O governo federal proibiu, na segunda-feira (16), a venda de produtos da marca San Olivetto após a identificação de irregularidades relacionadas à origem do azeite e às empresas responsáveis por sua importação e distribuição no Brasil.

Anvisa proíbe venda de azeite; marca é considerada clandestina
Anvisa proíbe venda de azeite; marca é considerada clandestina

O governo federal proibiu, na segunda-feira (16), a venda de produtos da marca San Olivetto após a identificação de irregularidades relacionadas à origem do azeite e às empresas responsáveis por sua importação e distribuição no Brasil.

A medida foi determinada pela Agência Nacional de Vigilância Sanitária (Anvisa) e publicada no Diário Oficial da União. A decisão estabelece a apreensão de todos os lotes do azeite de oliva extra virgem da marca e proíbe a comercialização, distribuição, fabricação, importação, propaganda e uso do produto em todo o território nacional.

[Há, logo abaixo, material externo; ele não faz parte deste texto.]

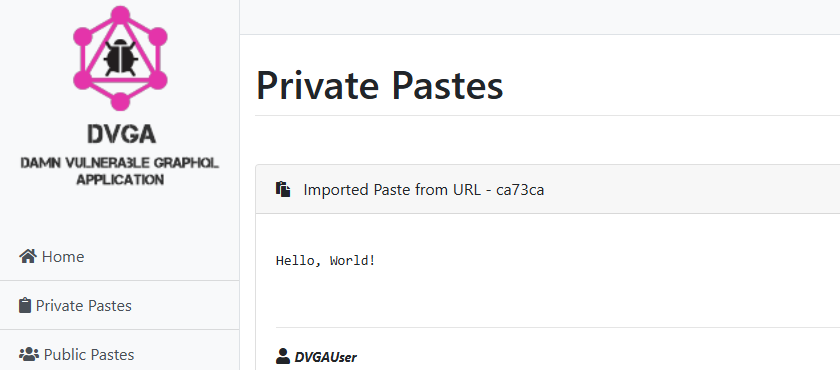840x370 pixels.
Task: Open Private Pastes from the sidebar
Action: coord(119,305)
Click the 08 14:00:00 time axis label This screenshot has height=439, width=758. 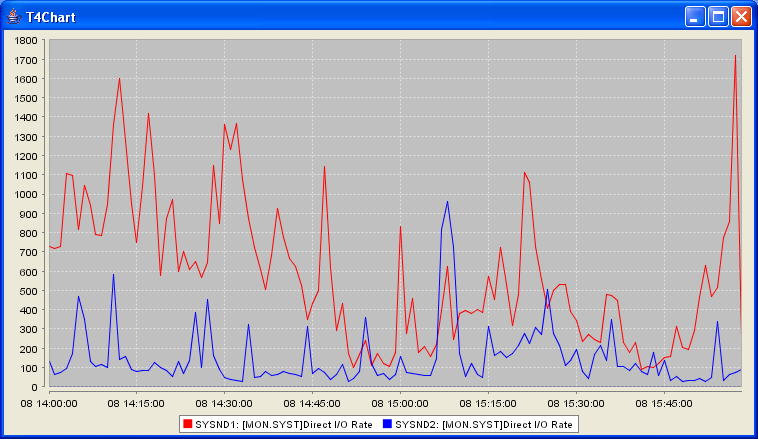tap(49, 402)
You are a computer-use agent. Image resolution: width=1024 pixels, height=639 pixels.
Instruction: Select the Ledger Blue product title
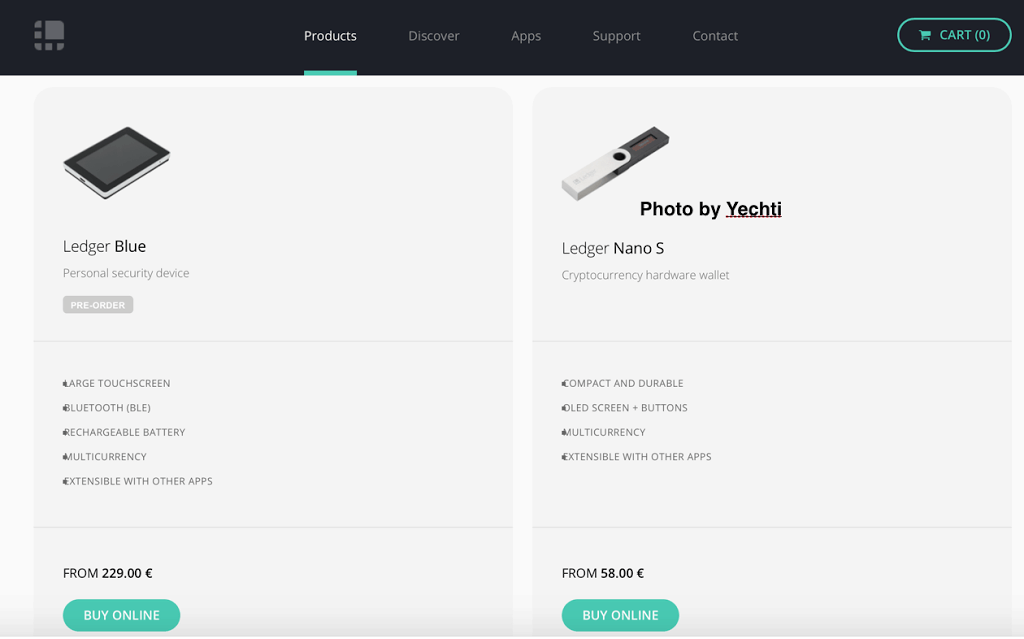pyautogui.click(x=105, y=246)
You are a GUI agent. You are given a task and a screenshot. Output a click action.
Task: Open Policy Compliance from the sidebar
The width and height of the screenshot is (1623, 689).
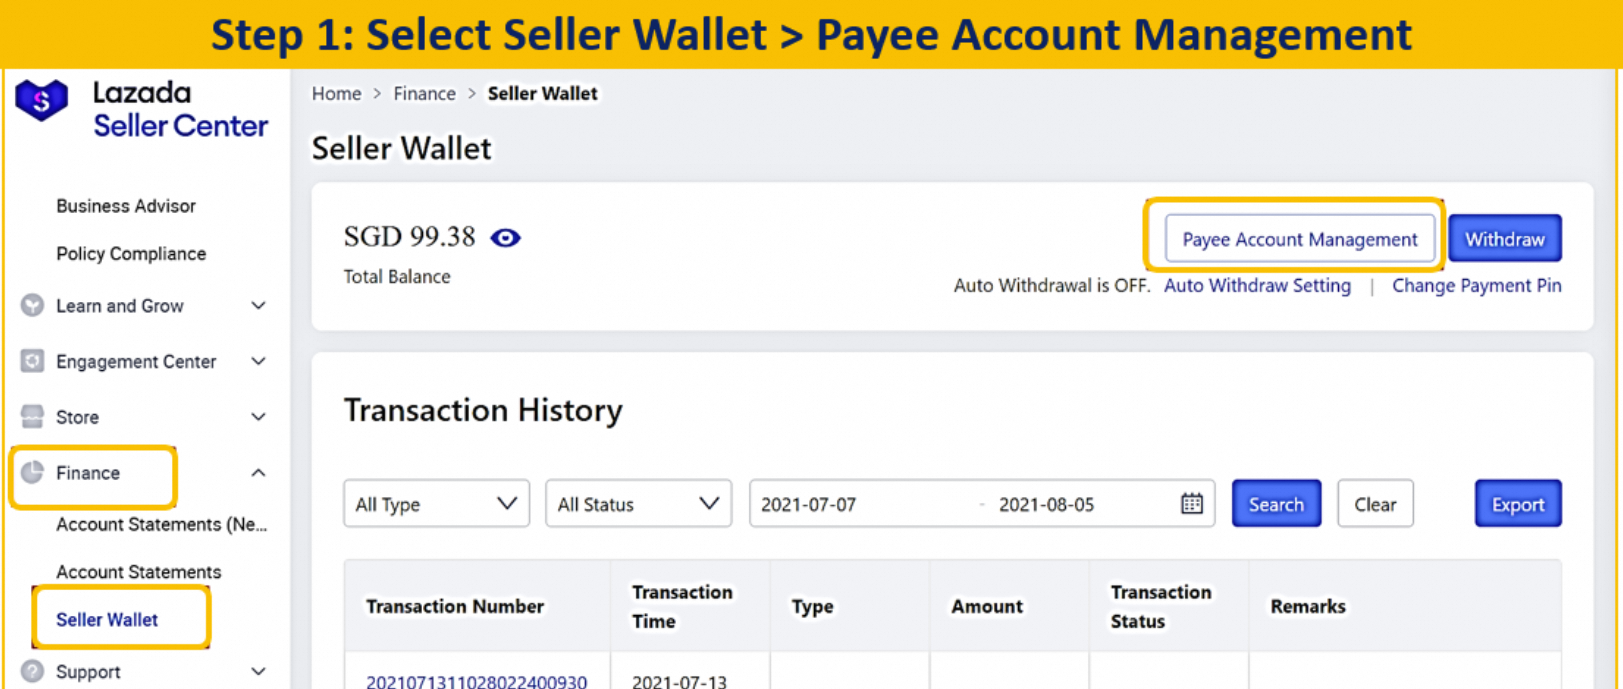(x=131, y=253)
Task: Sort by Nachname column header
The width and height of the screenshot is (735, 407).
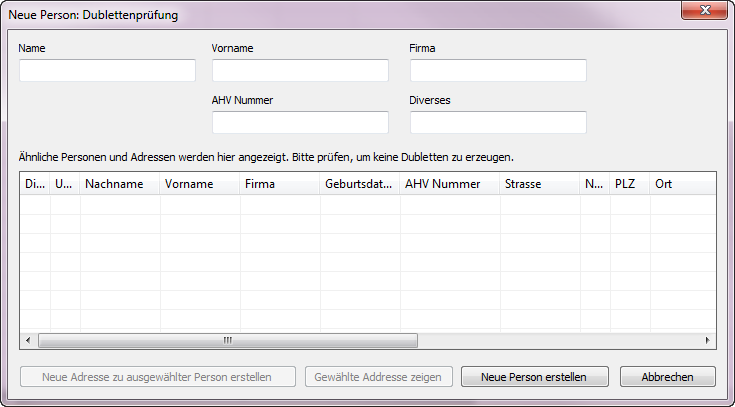Action: tap(120, 184)
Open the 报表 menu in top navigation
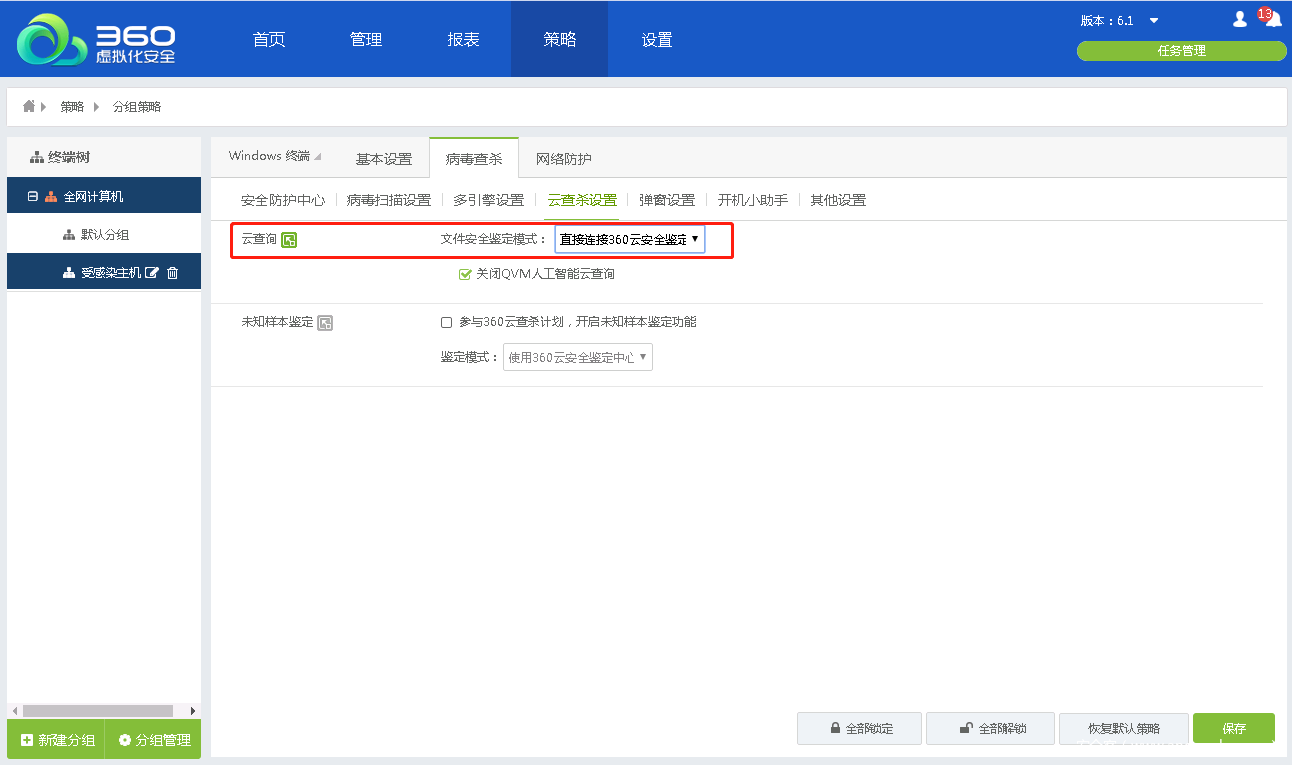The height and width of the screenshot is (765, 1292). 463,40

Empresas citadas apresentam irregularidades

De acordo com a decisão da Anvisa, o rótulo do produto aponta como importadora a empresa Agro Indústria e Cerealista Norte Paraná Ltda. No entanto, o CNPJ da companhia está suspenso por inconsistência cadastral desde 22 de maio de 2025 junto à Receita Federal. Além disso, a empresa indicada como distribuidora, Comercial Alimentícia e Cerealista Capixaba Ltda, teve o registro baixado em 6 de novembro de 2024 após encerramento por liquidação voluntária.

Azeite da marca San Olivetto. (Reprodução)

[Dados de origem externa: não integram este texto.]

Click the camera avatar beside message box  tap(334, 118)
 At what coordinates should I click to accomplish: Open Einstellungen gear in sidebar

Diante dessas inconsistências, a agência concluiu que não é possível confirmar a procedência do produto, o que motivou a adoção das medidas sanitárias. Mesmo com as irregularidades, anúncios da marca ainda podiam ser encontrados em plataformas de comércio eletrônico como Shopee e Mercado Livre.

Casos de fraude com azeite preocupam autoridades

Segundo a Anvisa, a decisão segue normas da legislação sanitária brasileira que tratam da segurança e da regularização de alimentos. Nos últimos anos, autoridades têm identificado diversos casos de irregularidades envolvendo azeites comercializados no país, muitas vezes relacionados a produtos com origem desconhecida, rotulagem inadequada ou suspeita de adulteração.

A recomendação é que os consumidores evitem adquirir produtos sem procedência clara ou vendidos por canais informais, priorizando marcas registradas e com informações completas de fabricação e importação.